We have a new distance record holder. It's the newly discovered galaxy, named *MACS0647-JD*, as it was 420 million years after the Big Bang. Its light has travelled for *13.3 billion years* to reach Earth, which corresponds to a redshift of approximately 11.

Just think about that, the light has been on the road for billions of years. 







Yeah, that tiny dot. It's a baby galaxy. Very tiny.

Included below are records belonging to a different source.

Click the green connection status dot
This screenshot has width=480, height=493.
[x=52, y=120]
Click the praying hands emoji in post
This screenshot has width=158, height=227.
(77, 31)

> The object is so small it may be in the first stages of galaxy formation, with analysis showing the galaxy is less than 600 ly across. For comparison the Milky Way is 150 000 ly across. The estimated mass of this baby galaxy is roughly equal to 100 million or a billion suns, or 0.1 - 1 % the mass of our Milky Way's stars.



Tiny and young.



> Along the way, 8 billion years into its journey, the galaxy's light took a detour along multiple paths around the massive galaxy cluster MACS J0647.7+7015. Due to the gravitational lensing, the team observed three magnified images of MACS0647-JD with Hubble. The cluster's gravity boosted the light from the faraway galaxy, making the images appear far brighter than they otherwise would, although they still appear as tiny dots in Hubble's portrait.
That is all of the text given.